In my case, I felt totally embarrassed and I was so shocked that I couldn’t respond, except to say “sorry, next time”. And yes, I was sorry that I didn’t follow the rules and apparently upset the guy so much he had to yell at me. Anyone who knows me well enough would know that I’d never purposefully try to upset someone to the point they need to yell at me to feel better about themselves.  But HELL NAH you don’t have the right to talk to me like that (asshole). You could make a short film about the things that went through my head on that 20 minute bus ride.  I thought about yelling “connard” (asshole) when getting off the bus. Then I thought, “I’m not sure I’m pronouncing it properly, so I’ll just yell ‘asshole’ in English”.  Then I thought, “Nah in the heart of rugby country, I’ll yell ‘I hope the All Blacks beat France!’ ”. Then realised he might not give a crap about rugby.  So I thought, “screw the language barrier, I’m just gonna tell him exactly what I think of him in English. At least I’ll feel better”.  In the end, I realised that he needed to understand my point and that whatever I said, it should be in French.  At the end of his route, I approached him and in my best (but shitty) French, I said, “I need to apologise to you because I did screw up but at the same time, you need to explain things much more calmly and with more respect, especially with foreigners.  I wish to learn the rules of society but when you explain things with such anger, I don’t understand anything”.  He looked genuinely shocked that I had the audacity to backchat (especially as it’d been a good 20 minutes) but it felt so damn good to see that look on his face AND put him in his place.  He actually apologised and came up with some lame excuse. So all ended well, although its only coz I had the balls to effectively force him into apologising.

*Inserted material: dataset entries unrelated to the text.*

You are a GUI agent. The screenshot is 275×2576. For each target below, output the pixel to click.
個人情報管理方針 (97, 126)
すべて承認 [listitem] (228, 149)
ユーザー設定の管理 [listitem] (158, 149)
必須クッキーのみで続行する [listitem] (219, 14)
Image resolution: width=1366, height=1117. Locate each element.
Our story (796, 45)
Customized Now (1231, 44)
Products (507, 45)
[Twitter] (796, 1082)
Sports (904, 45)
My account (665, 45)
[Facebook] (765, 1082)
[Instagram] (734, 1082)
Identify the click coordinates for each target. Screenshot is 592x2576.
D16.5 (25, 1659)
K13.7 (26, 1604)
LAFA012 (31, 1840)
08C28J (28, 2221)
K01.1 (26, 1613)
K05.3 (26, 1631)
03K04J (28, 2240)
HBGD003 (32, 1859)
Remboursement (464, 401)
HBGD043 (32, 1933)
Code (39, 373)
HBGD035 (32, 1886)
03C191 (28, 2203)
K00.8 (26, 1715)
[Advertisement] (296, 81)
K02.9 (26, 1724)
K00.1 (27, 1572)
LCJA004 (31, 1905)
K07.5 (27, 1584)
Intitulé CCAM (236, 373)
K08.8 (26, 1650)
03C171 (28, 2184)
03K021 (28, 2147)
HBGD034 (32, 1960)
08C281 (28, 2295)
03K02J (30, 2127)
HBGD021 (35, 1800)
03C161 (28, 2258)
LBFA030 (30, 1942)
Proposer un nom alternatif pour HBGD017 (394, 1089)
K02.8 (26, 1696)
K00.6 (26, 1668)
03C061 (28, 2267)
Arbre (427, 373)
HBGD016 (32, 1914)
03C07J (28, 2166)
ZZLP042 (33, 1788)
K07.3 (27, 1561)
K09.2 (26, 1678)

The thing is, this is only one of many situations where I’ve been made to feel completely stupid, embarrassed or ignorant. And I can say with complete sincerity, I have never been made to feel like this as often as I have in France.  I may have been made to feel like this a couple of times in New Zealand but only if I’ve truly deserved it, not because someone can’t deal with a difference of opinion, a faux pas or has a trivial point to prove. Of course not every single French person has made me feel like this and to be fair, I have seen French people do it to eachother without any problems arising from it.  I mean, there is this certain manner of speaking where people often talk above/over each other rather than ‘to’ one other, and it appears to be perfectly acceptable. There’s a certain way in which people discredit another’s ideas without seriously considering the true merit of it or commenting on the validity of it, and no-one seems to have a problem with that. And one should forget about receiving compassion, which is akin to squeezing blood from a stone.  There’s this certain thing that compels people to put others in their place for no apparent reason other than to prove ‘their’ point.  It’s no wonder the French are known as arrogant.  And for the record, NO I do not believe this is accurate or fair but I can completely understand why it appears to be the case. Particularly when you come from a country like NZ, which is regularly listed as one of the friendliest countries on the planet!



I understand that in a country of 60 million people, society has to organise itself somehow and perhaps this apparently ruthless form of communication is just a consequence of it. I understand this. I accept this. But it is hard to feel ok with it. It’s hard to feel ok that people just dismiss each other so easily and without regard or compassion.  The thing that worries me even more than this, is that I know I need to harden the f*** up. But the question is, what will that do to my character?  I’m supposed to be a nice person, but I’ve already found myself becoming terribly cynical. I’ve already caught myself telling off a bus driver and last week I yelled at a street hawker and walked away without feeling any remorse (its ok, my terrible French had him laughing at me so I clearly didn’t piss him off as much as I’d wanted to).  But it was the first time in my life that I’ve EVER done anything like that. And I just walked away without any second thoughts or doubts as to whether or not that was ok.  The worst part is that it felt good.  But in retrospect, I truly do not want to become that person. I don’t want to be that person who doesn’t give a crap about yelling at people because thats just what you do.  This is the predicament I’ve found myself in re- what to hold onto and what to give up when integrating into a new society.  If I dont harden up, I’ll just keep getting upset by the mean ol’ French people.  But if I harden up too much, I might become a dismissive, cynical asshole and I don’t want that either.  So I need to find my balance.



So although I’m not yet homesick, I do appear to be experiencing cultural fatigue/sickness.  I just wish the French would be more like Kiwi’s. That way, I wouldn’t have to adapt and become a cynical meanie.  So how bout we all just show little bit more respect and compassion for our fellow humans and their silly faux pas’.  Be a little bit more Shire and less Mordor.  Fair enough?